Asked whether Qatar was on board with the gulf alliance’s endorsement of the U.S. position, Brian Hook, the U.S. envoy for Iran, told reporters Thursday that “they have formally approved this letter, and that was the product of a lot of discussions.”
Sanctions Threat
The U.S. is facing criticism in the Security Council for its effort to extend the ban on arms dealings that’s due to expire in October.
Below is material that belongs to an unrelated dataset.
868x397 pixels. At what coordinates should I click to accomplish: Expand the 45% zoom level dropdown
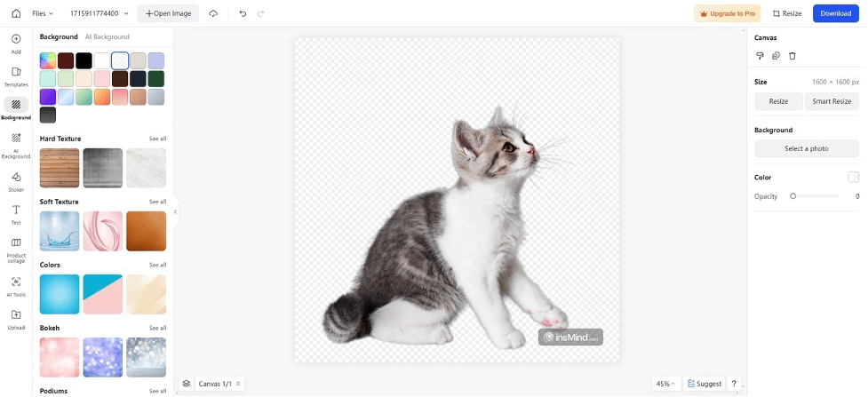[665, 384]
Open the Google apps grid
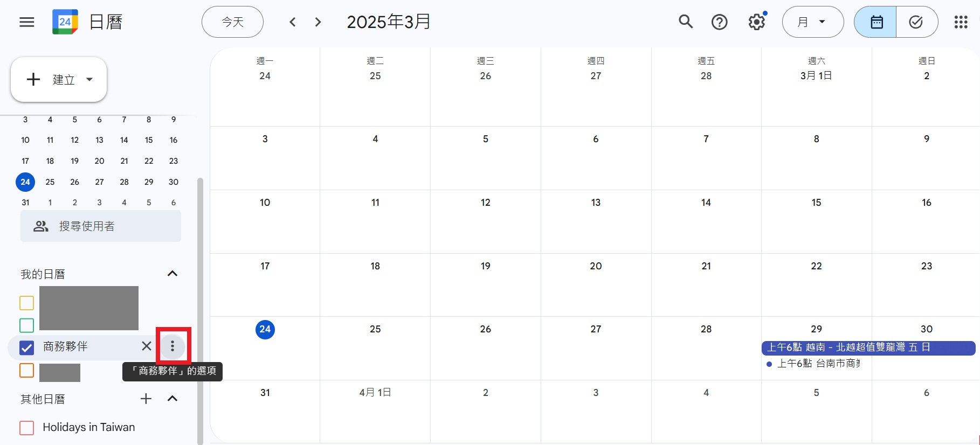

That’s partly because of the Trump administration’s threats that if the ban is allowed to lapse it will move to “snap back” international sanctions on Iran that were eased as part of the multinational nuclear deal that Trump quit in 2018.
Citing the “increasingly tense” discussions on Iran at the UN, Russian President Vladimir Putin is proposing an online conference of leaders from the five permanent members of the Security Council with Germany and Iran to discuss the future of the stalled 2015 pact on Iran’s nuclear program, according to a statement Friday on a Kremlin website.
The tiff over the Gulf council’s letter comes as the geopolitical map of the Mideast may be undergoing significant change. President Donald Trump announced Thursday that Israel and the United Arab Emirates, a member of the Gulf council, have reached an agreement to work toward fully normalized relations.
The letter from the Gulf Cooperation Council was a surprise because a number of Mideast nations led by Saudi Arabia have broken off relations with Qatar, accusing it of supporting terrorism.
“This rift has entered its fourth year,” Hook said. “This is the only significant statement the GCC has issued since the rift started, and I think it’s important for people to recognize the significance of this statement.”